Step 8: Perform closed-reference clustering of the features against the reference database with a sequence identity threshold of 100%.

qiime vsearch cluster-features-closed-reference
--i-table PE-table.qza
--i-sequences PE-rep-seqs.qza
--i-reference-sequences PR2-ref-seqs.qza
--p-perc-identity 1
--p-threads 4
--o-clustered-table closed-ref-table.qza
--o-clustered-sequences closed-ref-seqs.qza
--o-unmatched-sequences closed-ref-unmatched-seqs.qza

Step 9: Generate a summary visualization of the closed-reference clustered feature table.

qiime feature-table summarize
--i-table closed-ref-table.qza
--o-visualization table.qzv
--m-sample-metadata-file sample_metadata.tsv

Step 10: Generate a visualization of the closed-reference clustered representative sequences.

qiime feature-table tabulate-seqs
--i-data closed-ref-seqs.qza
--o-visualization rep-seqs.qzv

Step 11: Filter samples from the feature table based on a minimum frequency of 1200.

qiime feature-table filter-samples
--i-table closed-ref-table.qza
--p-min-frequency 15000
--o-filtered-table filtered-table.qza

Step 12: Filter features (sequences) from the feature table based on a minimum frequency of 10.
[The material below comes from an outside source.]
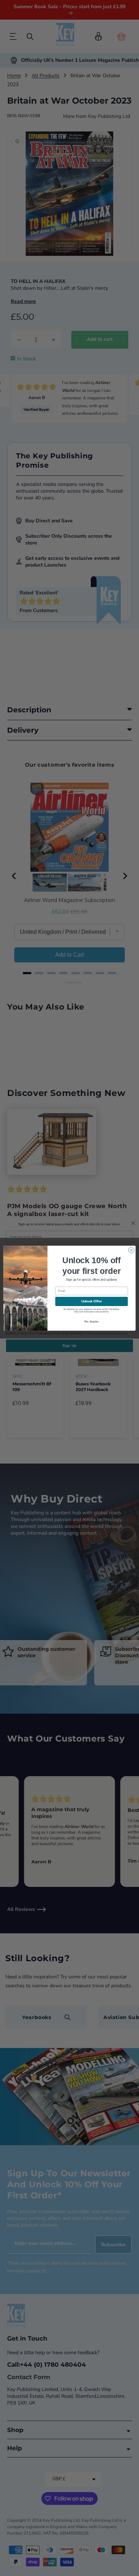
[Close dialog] (131, 1250)
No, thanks (91, 1321)
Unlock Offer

qiime feature-table filter-features
--i-table filtered-table.qza
--p-min-frequency 10
--o-filtered-table feature-frequency-filtered-table.qza

Step 13: Classify the closed-reference clustered sequences using VSEARCH and the PR2 reference database with a sequence identity threshold of 99%.

qiime feature-classifier classify-consensus-vsearch
--i-query closed-ref-seqs.qza
--i-reference-reads PR2-ref-seqs.qza
--i-reference-taxonomy PR2-ref-tax.qza
--p-perc-identity
--o-classification taxonomy1.qza
--o-search-results search.results.qza
--p-threads 4

Hello @syrenawhitner :wave:

I've also made pipelines over the years, and I know validating them can be hard.

Before we dive into the pipeline, can you share with me what data you have for evaluation?

So, what was expected?


Let's go to the pipeline:

For my own notes, it looks like your pipeline goes
vsearch merge-pairs -> dereplicate-sequences -> cluster-features-closed-reference

This is classic closed-ref clustering counting with the common speed optimizations.

This method has well-understood tradeoffs, which makes it viable in some contexts despite it being endlessly criticized compared to newer methods.

One of the reasons it's easy to hate on closed-ref is that it includes a number of thresholds that are hard to justify.
--p-perc-identity 1, why not 99%?
--p-min-frequency 15000, why not 14K?
--p-min-frequency 10, why not lucky number 7 ?? :four_leaf_clover:

The counterargument is that none of this really matters;
closed-ref provides results that are similar to other methods
(You can make this argument using positive controls with known composition.)